The News article regarding the decline of Chippewa Street appears to be based on the "broken window" theory, which in essence states that if you repair the broken windows, remove the graffiti, cut the weeds and tidy up the street, you will be able to re-establish a productive environment. The business owners on Chippewa feel that this will help bring back the over-25 crowd that made this area socially vibrant and financially lucrative.

Sorry. Although these are necessary for the aesthetics of a successful commercial area, the most important element is missing. First and foremost, people need to feel safe and secure.

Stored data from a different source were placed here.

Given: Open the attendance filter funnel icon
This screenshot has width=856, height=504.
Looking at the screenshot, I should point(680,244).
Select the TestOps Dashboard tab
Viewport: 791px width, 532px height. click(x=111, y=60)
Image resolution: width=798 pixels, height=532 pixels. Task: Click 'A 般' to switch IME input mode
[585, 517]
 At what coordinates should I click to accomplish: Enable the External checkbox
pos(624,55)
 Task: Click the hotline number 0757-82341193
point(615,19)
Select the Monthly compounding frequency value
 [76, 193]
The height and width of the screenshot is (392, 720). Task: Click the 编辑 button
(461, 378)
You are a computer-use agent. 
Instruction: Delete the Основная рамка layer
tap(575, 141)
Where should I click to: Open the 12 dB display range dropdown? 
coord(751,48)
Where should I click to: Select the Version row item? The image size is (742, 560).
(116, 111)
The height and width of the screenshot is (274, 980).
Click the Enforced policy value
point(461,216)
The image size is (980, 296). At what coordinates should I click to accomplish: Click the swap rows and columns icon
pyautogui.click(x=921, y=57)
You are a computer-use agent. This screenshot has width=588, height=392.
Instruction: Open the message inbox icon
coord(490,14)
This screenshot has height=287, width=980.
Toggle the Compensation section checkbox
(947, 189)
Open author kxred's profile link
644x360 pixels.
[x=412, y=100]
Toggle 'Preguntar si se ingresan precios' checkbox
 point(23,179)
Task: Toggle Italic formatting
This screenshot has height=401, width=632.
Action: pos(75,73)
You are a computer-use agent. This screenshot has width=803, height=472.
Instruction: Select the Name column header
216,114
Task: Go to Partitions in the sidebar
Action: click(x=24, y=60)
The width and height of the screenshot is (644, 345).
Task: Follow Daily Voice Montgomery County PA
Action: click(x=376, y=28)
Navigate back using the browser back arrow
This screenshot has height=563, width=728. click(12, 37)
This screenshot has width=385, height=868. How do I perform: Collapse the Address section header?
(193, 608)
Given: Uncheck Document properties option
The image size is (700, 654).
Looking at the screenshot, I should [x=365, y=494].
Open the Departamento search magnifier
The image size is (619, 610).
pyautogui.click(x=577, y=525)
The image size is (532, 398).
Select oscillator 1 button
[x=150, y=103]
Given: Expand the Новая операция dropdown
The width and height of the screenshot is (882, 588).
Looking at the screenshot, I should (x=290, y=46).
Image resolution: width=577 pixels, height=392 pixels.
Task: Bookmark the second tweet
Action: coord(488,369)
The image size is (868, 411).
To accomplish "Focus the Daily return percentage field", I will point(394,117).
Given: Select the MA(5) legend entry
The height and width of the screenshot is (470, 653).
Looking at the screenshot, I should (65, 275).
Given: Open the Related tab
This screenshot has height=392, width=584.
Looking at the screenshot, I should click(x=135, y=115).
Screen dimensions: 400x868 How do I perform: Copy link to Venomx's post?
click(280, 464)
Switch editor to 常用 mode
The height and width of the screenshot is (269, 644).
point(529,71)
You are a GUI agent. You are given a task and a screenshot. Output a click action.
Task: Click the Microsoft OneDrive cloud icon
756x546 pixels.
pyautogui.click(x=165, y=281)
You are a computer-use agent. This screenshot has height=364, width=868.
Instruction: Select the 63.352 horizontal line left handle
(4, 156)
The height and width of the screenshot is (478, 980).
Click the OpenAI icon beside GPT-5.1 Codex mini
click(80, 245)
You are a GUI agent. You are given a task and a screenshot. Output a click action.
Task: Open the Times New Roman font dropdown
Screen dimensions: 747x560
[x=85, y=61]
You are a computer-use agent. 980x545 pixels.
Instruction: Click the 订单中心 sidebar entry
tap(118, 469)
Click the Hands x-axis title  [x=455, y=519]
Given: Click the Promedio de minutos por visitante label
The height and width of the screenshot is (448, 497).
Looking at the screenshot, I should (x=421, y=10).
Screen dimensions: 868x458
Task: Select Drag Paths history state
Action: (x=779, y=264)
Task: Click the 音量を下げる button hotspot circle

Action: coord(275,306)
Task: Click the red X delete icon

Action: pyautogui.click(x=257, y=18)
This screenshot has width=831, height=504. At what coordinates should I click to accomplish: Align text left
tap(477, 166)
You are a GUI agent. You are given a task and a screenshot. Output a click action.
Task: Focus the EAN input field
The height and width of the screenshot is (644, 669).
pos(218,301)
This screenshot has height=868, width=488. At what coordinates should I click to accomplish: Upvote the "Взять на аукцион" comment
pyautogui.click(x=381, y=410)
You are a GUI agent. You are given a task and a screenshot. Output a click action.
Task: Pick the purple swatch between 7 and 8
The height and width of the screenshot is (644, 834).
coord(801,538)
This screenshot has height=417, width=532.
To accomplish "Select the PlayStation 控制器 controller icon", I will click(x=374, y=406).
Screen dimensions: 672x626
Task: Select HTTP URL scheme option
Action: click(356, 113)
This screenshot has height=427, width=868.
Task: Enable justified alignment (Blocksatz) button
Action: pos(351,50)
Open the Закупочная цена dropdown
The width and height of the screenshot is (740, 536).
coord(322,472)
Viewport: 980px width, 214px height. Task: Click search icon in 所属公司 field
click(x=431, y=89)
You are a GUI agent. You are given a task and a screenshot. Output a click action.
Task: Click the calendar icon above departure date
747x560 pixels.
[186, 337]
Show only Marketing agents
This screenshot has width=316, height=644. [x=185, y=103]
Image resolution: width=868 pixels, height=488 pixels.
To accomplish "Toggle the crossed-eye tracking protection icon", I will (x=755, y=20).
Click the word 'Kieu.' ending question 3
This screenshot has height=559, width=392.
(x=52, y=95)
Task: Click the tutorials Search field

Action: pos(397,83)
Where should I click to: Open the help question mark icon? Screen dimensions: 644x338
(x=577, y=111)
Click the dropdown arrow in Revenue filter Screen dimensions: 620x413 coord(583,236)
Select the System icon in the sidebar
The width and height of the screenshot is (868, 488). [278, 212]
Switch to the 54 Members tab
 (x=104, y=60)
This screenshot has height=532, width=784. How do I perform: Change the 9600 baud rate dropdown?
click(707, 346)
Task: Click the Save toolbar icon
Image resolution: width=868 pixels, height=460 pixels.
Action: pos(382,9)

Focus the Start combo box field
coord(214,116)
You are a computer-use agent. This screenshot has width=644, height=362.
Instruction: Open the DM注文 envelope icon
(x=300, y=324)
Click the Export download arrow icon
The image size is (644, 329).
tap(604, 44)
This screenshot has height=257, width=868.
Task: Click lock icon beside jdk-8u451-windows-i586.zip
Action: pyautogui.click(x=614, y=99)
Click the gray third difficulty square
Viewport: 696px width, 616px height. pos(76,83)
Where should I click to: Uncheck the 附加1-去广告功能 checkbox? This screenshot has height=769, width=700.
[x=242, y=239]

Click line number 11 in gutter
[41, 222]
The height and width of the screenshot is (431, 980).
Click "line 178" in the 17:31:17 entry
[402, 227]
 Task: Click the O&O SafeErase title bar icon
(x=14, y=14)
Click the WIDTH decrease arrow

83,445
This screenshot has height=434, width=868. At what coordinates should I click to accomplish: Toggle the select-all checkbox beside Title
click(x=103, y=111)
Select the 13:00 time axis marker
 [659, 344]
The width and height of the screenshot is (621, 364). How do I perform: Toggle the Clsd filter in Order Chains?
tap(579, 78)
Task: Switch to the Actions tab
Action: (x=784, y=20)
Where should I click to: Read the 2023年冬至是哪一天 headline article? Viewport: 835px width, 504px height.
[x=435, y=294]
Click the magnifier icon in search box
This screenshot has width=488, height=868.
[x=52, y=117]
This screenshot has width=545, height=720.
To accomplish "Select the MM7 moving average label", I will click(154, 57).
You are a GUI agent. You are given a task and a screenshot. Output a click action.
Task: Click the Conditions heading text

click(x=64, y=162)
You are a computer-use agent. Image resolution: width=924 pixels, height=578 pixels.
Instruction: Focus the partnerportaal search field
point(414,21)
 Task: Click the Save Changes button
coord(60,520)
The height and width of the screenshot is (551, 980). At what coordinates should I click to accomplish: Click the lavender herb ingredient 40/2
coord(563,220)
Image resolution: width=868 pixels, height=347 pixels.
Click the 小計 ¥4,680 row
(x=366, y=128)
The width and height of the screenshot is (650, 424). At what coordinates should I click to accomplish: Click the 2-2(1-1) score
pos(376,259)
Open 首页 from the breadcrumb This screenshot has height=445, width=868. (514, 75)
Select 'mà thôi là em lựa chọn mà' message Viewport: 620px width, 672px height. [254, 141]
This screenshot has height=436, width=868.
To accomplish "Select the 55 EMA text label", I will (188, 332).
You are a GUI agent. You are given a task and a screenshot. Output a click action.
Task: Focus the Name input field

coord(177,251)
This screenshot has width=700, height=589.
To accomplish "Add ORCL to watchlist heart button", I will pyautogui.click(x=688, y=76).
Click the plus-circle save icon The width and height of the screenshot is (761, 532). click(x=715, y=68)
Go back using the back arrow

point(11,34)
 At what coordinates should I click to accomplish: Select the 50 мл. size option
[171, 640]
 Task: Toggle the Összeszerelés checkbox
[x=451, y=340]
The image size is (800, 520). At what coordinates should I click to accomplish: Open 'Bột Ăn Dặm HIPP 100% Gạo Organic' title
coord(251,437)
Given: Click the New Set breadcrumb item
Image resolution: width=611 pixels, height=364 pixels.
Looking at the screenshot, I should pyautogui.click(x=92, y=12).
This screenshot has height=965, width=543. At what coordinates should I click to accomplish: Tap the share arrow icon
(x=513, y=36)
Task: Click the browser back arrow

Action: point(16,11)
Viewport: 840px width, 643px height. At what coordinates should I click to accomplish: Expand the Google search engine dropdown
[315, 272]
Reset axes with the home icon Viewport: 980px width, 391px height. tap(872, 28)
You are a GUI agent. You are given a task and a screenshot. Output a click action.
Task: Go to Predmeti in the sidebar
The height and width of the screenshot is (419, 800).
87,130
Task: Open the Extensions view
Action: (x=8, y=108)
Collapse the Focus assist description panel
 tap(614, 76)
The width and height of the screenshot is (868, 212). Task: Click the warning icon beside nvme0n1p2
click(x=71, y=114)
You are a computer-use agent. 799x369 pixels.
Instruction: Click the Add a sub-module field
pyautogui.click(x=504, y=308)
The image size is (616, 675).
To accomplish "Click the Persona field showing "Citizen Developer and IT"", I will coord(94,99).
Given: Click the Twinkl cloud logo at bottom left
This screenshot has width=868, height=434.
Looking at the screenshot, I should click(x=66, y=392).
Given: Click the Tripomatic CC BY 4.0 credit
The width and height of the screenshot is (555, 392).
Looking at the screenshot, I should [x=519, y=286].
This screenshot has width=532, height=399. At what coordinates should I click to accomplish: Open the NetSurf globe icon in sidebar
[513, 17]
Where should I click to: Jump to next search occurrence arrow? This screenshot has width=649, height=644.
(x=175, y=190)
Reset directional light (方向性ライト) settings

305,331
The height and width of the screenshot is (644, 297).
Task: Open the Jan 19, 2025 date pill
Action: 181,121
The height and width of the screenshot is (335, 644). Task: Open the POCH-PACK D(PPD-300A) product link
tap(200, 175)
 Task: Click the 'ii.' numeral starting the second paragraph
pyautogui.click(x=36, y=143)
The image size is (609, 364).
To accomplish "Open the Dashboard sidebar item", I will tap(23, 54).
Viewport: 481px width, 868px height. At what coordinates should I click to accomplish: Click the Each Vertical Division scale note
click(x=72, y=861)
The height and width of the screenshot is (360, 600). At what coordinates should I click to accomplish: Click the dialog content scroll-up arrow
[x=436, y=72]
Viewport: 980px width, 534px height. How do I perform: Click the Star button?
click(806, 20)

What turned Chippewa Street around in the late '90s was the fact that then-Commissioner Gil Kerlikowske followed a model set by the New York Police Department. This required saturating the problem area with highly visible police officers on foot patrol. Citizens felt a sense of security, realizing that because the police were on every corner, the chances of criminal activity were substantially reduced. Consequently, people who would normally spend their money in the suburbs after an event at Shea's or Studio Arena were now willing to venture up to Chippewa Street. As a result, they had a new and wonderful experience in downtown Buffalo. The word spread and Chippewa and its businesses thrived through the early 2000s.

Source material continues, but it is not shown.